The commencement of the last act of the Russian gentleman’s orange tragedy is the signal for everybody to jump up from the table and rush from the room.

There is another gentleman at table d’hôte—a Spaniard—who wouldn’t be a bad fellow if, after he had eaten a couple of olives between each course, he would put the stones anywhere except on the tablecloth. This gentleman is short-sighted, and has a pair of eye-glasses two sizes too large for the bridge of his nose. They drop into his soup, they come off into his wine, and they sometimes fall into the gravy of the dish the waiter is handing round. While the gentleman is fishing out his eye-glasses he drops his napkin. When the waiter picks up the napkin and presents it to him he drops his fork. By the time his fork has been restored to him his eye-glasses are in the dish again.

As the process is repeated with every course that comes to him, the gentlemen and ladies below him have several long waits during table d’hôte.

Many people will remember the case of the English doctor who shot a gipsy at Cordova. The gipsy was a well-known guide, who used to take foreigners to see the great mosque, from the tower of which an excellent view of Cordova can be obtained. Several tourists who had ascended the tower with him on previous occasions had either been seized with giddiness and fallen off, or committed suicide by throwing themselves over the parapet. The suicide theory was the one most generally adopted in the case of Englishmen, because the Spaniards still believe that all Englishmen suffer from a malady called El Spleen, and that El Spleen compels the sufferer to end his days and his sufferings in a violent manner. There are no coroners’ inquests in Spain, and so no one ever troubled much to inquire into the deaths, which, as far as public opinion was concerned, were easily accounted for by El Spleen.

It was while turning to descend from the tower that Dr. Middleton found himself suddenly grasped round the throat by the gipsy guide, Heredia, and in such a manner that nothing but a shot from a pistol, which luckily enough he carried in a back pocket, could free him from his assailant. The doctor was acquitted, and the verdict was received with applause by a crowded court. There can be no doubt of the impartiality of Spanish judges, and of the friendly feeling which exists among Spaniards for Englishmen. That this feeling should have been expressed in loud applause in an open court in Cordova is all the more remarkable when we bear in mind that the gipsies who swarm in the city were actually thirsting for the blood of the Englishman who had taken the life of one of their race, and were threatening revenge on all those who ventured to express sympathy for Dr. Middleton. The gipsies of the south of Spain have always been a power in the country, and there are instances on record which prove that the Government has on more than one occasion been compelled to conciliate them by granting them small privileges.

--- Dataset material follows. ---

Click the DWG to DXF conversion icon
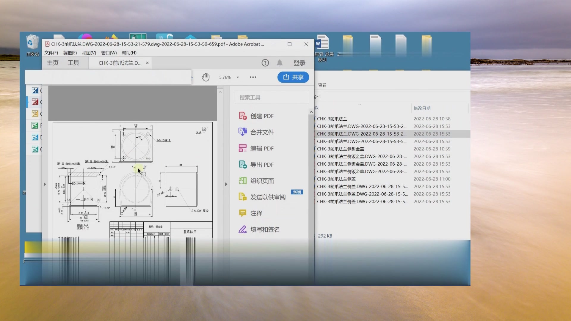Viewport: 571px width, 321px height. 35,137
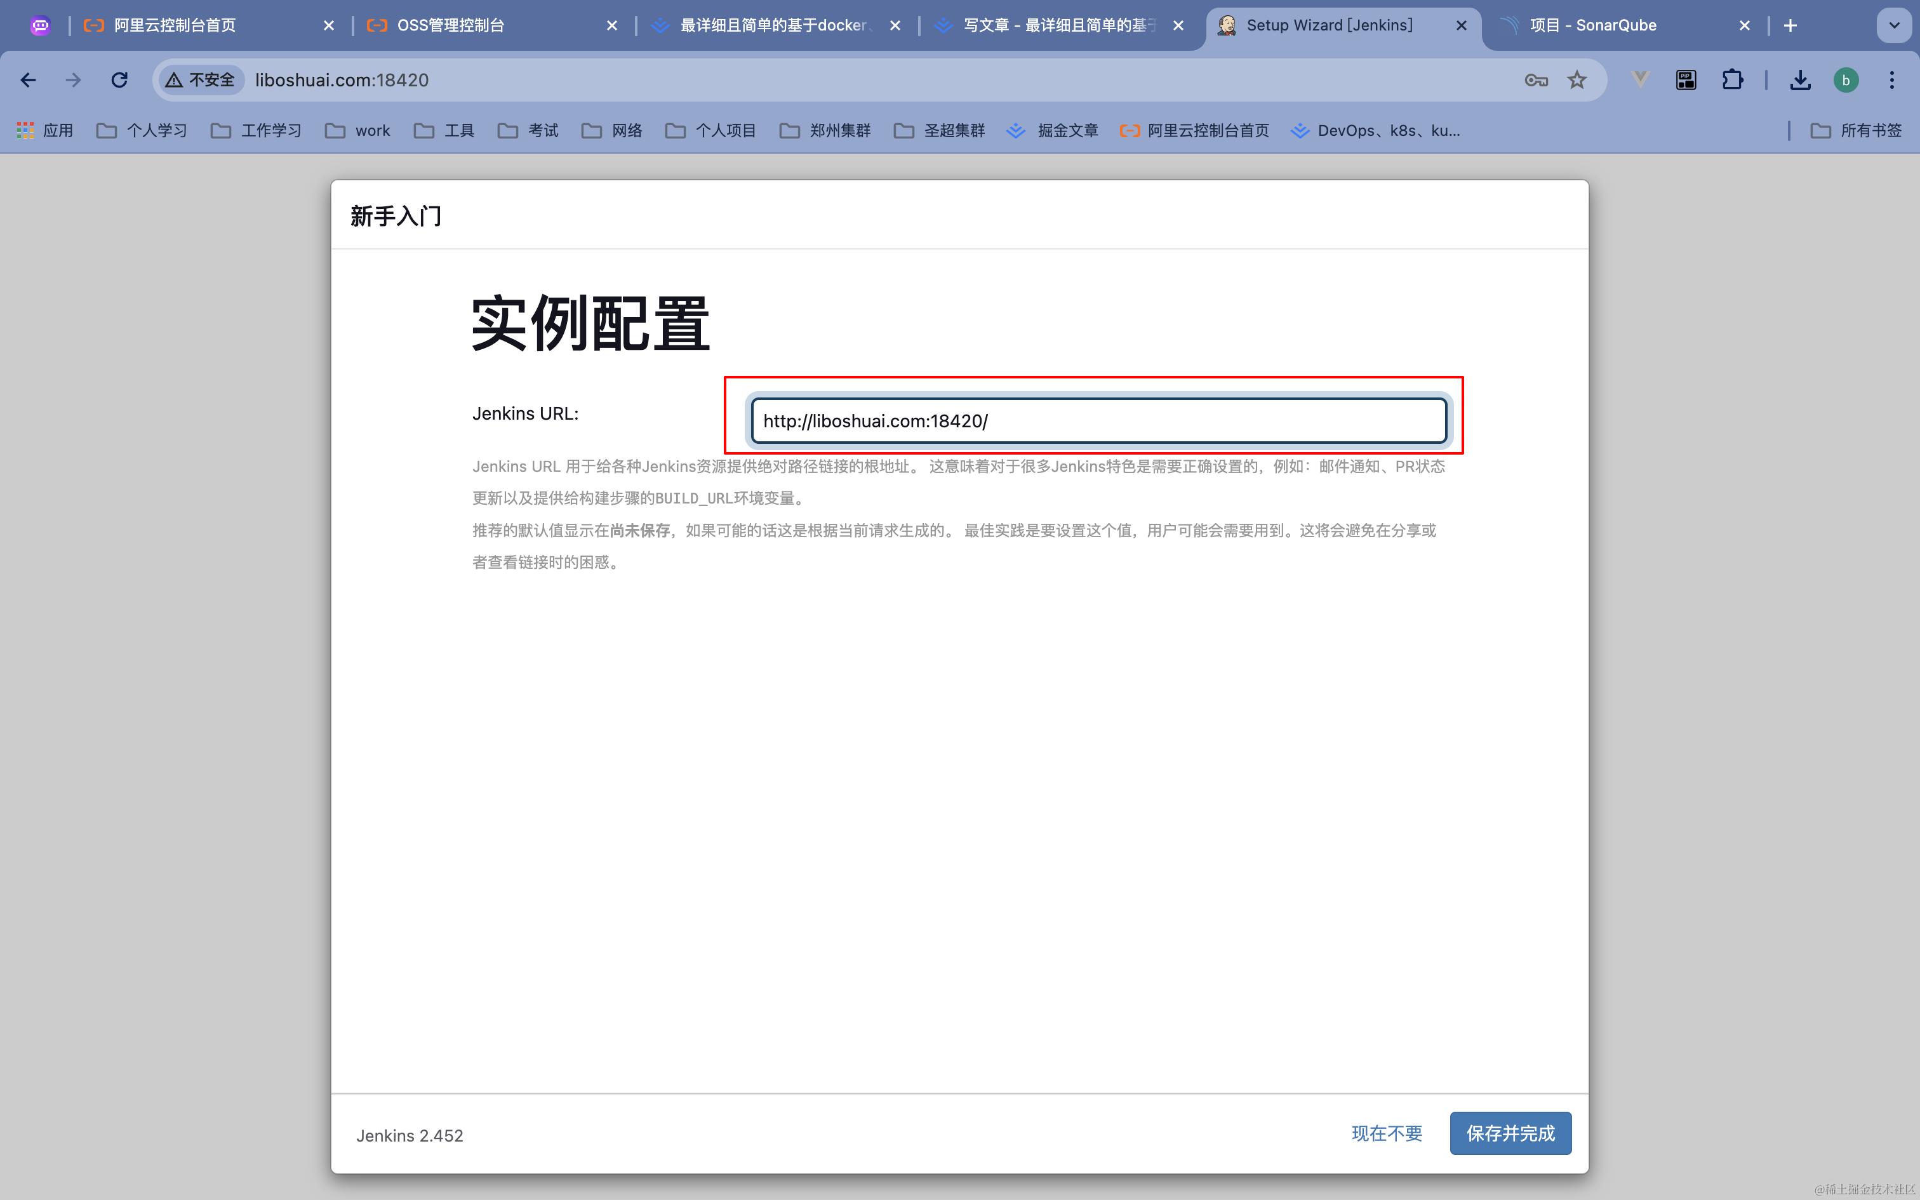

In the days following the revolution which led to the flight of Queen Isabella the gipsies became for a time a terror to all law-abiding and inoffensive citizens, and it was only by executing summary justice upon gipsy culprits that their power was broken.

The gipsies both of Cordova and Granada still, however, maintain the privilege of acting as guides to those who are foolish enough to take them. Outside the Hotel Suizo in Cordova there are always dozens of them hanging about. The reason of this is that it is utterly impossible for a stranger to find his way about Cordova alone. The narrow streets cross and recross each other in a perfect maze, and they are all exactly alike, so that there is no landmark for the pedestrian to steer by, and, as the streets are too narrow to admit carriages, a guide is a sheer necessity.

CHAPTER VII.
COSAS DE ESPAÑA.

From Cordova I came on to San Sebastian, the Brighton of Spain. How people can go to Biarritz while there is a San Sebastian, I cannot imagine. I have never seen such a beautiful watering-place, or one surrounded by such magnificent scenery. And all around is hallowed English ground, for here and at Pasajes are hundreds of graves of English officers and soldiers who fell in the siege. The graves on the hill at San Sebastian are terribly neglected. Many of the stones are overgrown with weeds, and the inscriptions are effaced. A few pounds judiciously spent would put them in order again. Wild and picturesque is the rough mountain cemetery of British heroes who fell in a far-off land; but, unless something is done, a few more years will see many of the headstones down, and the graves overgrown with weed and briar, and then no man will know where our dead braves lie.

Pasajes, the quaintest place in the world, is within easy reach of San Sebastian. It is a land-locked harbour, and looks for all the world like a lake surrounded on all sides by hills, until you come upon a gully between high, overhanging cliffs, when, after a few minutes’ sail, you catch a glimpse of the open sea. One of the rocks is surmounted by a castle tower, and is called Castillo de Santa Isabel. Pasajes is a thriving town, and it is from this port that the Basques and Spanish emigrants sail for South America; but it is doubtful whether it has not missed its vocation. With a harbour the existence of which cannot be guessed from the sea, it is an ideal pirate’s nest.

After a Spanish tour is over, the traveller divides Spain into two portions—the portion that was conquered by the Moor, and the portion that was not. Of the first portion he brings away a wondrous remembrance of glorious architecture and graceful decoration; of the second portion, the things which linger longest in his memory are the dances and the bull-fights.